Am I happy about it? Yes and no. Yes, that the books appear exactly as I have written them and I’m proud of all of them. No, because I would like to reach a much larger audience, and reviewers don’t review self-published books. But hey, I’ve managed to do a few podcasts with Marc Maron and Adam Carolla about my work, and I’m still waiting to hear back from Terry Gross at NPR—so who knows? A writer should never give up hope.
TBD: What advice do you have for people who want to be interviewers? And what advice do you have for writers?

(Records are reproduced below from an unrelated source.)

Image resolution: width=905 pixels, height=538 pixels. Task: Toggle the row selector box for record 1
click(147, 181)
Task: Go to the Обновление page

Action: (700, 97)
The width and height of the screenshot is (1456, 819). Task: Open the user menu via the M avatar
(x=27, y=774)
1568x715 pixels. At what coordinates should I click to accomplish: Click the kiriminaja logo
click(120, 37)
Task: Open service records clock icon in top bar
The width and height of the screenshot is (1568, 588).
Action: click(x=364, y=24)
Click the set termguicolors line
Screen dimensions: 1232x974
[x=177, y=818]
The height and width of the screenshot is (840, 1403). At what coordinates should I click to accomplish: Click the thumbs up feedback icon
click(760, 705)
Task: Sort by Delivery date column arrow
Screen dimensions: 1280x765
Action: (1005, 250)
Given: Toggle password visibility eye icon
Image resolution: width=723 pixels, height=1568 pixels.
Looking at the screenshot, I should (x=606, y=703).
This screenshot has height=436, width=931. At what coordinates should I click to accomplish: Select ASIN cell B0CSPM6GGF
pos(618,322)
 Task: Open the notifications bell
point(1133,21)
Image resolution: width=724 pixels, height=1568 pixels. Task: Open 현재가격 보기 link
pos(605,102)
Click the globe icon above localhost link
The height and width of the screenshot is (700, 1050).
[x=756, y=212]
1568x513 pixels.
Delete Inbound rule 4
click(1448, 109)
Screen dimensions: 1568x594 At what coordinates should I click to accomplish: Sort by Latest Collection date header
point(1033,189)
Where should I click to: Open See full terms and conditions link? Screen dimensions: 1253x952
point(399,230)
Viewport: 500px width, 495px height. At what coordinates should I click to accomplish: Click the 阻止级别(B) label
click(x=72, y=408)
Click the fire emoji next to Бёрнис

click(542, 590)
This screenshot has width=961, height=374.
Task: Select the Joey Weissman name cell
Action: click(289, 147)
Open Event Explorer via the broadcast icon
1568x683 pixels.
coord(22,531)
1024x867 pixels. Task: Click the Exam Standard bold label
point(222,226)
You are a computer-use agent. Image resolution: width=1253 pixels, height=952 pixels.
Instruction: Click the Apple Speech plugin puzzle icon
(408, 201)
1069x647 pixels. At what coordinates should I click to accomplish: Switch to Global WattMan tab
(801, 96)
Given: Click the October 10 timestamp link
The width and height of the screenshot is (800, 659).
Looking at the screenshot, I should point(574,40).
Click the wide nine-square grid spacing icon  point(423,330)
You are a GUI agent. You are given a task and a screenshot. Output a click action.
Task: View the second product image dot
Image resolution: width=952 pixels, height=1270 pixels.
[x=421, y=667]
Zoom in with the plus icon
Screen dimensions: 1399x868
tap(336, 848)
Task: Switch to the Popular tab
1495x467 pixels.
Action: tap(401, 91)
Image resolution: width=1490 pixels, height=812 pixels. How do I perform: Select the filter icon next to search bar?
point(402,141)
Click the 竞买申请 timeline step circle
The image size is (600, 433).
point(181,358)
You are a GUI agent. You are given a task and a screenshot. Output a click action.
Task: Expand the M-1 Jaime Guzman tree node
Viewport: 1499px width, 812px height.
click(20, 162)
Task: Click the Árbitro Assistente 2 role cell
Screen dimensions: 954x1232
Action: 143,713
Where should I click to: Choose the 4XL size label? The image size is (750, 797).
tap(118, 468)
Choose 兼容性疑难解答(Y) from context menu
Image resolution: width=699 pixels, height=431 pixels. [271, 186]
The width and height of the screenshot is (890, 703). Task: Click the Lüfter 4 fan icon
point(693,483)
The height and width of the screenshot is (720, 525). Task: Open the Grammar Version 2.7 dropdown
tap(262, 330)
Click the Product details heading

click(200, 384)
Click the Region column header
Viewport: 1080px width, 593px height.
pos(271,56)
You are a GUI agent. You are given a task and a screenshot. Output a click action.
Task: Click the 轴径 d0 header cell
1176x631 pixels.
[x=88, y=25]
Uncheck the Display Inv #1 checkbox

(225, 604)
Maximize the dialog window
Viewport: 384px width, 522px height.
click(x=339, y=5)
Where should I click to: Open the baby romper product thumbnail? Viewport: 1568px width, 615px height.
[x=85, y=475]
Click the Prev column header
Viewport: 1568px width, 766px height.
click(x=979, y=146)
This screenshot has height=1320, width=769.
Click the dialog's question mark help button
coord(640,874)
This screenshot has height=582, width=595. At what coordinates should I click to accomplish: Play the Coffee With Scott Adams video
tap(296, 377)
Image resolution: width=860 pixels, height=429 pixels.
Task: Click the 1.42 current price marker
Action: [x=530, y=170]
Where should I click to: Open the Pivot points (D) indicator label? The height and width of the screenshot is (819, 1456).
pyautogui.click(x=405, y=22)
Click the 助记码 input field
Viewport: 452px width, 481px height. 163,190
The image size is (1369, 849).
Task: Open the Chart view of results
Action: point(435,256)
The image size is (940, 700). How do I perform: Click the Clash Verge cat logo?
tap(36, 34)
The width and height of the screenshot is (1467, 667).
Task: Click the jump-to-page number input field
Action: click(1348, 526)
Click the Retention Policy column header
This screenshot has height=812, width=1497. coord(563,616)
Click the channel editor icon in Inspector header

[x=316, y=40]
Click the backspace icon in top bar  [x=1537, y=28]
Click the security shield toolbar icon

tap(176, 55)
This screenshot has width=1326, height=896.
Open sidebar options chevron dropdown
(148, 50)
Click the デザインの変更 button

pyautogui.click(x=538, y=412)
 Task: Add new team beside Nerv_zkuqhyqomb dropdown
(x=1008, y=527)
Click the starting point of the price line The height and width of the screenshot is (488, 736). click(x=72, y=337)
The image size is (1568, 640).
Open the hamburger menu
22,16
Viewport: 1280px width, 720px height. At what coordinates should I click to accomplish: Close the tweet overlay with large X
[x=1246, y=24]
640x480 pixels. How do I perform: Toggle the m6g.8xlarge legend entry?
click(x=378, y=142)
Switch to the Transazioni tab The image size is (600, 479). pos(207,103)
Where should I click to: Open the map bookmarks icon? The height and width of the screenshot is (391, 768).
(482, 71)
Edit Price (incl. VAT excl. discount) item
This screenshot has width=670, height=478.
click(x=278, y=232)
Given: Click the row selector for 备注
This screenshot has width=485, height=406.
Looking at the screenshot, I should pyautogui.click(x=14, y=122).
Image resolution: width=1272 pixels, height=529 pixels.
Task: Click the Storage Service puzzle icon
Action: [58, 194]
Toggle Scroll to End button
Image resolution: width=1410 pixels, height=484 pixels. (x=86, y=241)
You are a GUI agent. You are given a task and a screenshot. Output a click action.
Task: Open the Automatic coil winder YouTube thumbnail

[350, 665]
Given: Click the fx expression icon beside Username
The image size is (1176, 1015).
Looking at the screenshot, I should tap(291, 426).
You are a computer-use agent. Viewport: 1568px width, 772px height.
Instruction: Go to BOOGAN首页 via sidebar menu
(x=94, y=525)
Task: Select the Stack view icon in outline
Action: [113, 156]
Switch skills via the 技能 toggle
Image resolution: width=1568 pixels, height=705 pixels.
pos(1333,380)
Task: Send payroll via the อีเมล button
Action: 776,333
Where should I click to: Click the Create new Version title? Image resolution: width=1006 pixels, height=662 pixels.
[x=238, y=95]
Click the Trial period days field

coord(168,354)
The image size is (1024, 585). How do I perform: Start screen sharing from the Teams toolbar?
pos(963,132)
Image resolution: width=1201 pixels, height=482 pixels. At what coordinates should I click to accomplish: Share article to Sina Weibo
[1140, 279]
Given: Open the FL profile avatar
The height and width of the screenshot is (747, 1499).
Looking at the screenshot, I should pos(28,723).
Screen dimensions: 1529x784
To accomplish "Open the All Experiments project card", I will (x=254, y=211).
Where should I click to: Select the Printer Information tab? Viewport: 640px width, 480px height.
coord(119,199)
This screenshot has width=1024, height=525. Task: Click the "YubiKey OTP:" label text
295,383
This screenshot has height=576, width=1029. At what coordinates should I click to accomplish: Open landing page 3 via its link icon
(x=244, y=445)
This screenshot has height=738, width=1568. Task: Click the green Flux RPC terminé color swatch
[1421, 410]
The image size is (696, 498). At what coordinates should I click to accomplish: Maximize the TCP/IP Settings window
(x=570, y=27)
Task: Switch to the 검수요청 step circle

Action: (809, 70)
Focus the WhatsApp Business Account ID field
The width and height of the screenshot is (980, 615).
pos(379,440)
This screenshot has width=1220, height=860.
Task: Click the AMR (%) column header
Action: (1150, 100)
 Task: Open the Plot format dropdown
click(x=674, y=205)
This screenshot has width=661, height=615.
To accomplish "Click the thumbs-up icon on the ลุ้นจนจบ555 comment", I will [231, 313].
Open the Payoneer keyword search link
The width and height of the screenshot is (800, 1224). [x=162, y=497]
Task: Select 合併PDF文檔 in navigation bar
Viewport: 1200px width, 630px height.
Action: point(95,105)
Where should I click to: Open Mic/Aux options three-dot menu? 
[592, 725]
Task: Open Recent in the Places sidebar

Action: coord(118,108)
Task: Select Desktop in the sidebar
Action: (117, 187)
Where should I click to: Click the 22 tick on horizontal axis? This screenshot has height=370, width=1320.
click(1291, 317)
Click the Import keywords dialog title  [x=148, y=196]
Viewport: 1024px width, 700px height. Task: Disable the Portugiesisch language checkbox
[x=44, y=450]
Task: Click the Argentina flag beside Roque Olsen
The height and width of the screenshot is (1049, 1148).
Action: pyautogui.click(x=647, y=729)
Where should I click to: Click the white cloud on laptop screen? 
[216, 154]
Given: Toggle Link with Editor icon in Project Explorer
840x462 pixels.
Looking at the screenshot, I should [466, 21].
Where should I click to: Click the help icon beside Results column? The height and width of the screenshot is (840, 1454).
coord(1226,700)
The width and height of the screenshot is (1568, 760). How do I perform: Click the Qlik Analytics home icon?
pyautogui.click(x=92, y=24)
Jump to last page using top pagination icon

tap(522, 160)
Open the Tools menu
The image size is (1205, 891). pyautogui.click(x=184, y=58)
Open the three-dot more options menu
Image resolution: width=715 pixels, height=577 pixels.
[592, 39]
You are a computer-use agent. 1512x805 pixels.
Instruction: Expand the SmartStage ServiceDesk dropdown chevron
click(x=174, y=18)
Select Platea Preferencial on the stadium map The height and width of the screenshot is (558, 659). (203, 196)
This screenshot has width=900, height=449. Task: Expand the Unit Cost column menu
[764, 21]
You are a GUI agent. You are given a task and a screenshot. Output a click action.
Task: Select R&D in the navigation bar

LG: I don’t separate being an interviewer from being a writer. A good interviewer is a good writer. Structuring a good interview involves many skills. One must be able to converse like a talk show host, think like a writer, understand subtext like a psychiatrist, have an ear like a musician, be able to select what’s pertinent like a book editor, and know how to piece it together dramatically like a playwright. Writers today have more outlets than they realize, and it’s more important than ever before to hone one’s skills, to make sure what you put out into the world is miles above the mostly crap that passes for writing these days. It takes patience, talent, and the willingness to rewrite. It’s a noble profession.
Lawrence Grobel (www.lawrencegrobel.com) is a novelist, journalist, biographer, poet and teacher. Five of his 25 books have been singled out as Best Books of the Year by Publisher’s Weekly and many have appeared on best-seller lists. He is the recipient of a National Endowment for the Arts Fellowship for his fiction. PEN gave his Conversations with Capote a Special Achievement Award. The Syndicat Francais de la Critique de Cinema awarded his Al Pacino their Prix Litteraire as the Best International Book of 2008. Writer’s Digest called him “a legend among journalists.” Joyce Carol Oates dubbed him “The Mozart of Interviewers.” He has written for dozens of magazines and has been a Contributing Editor for Playboy, Movieline, World (New Zealand), and Trendy (Poland).
His new work, You, Talking to Me, highlights the lessons he’s learned from interviewing. He is married to the artist Hiromi Oda and they have two daughters.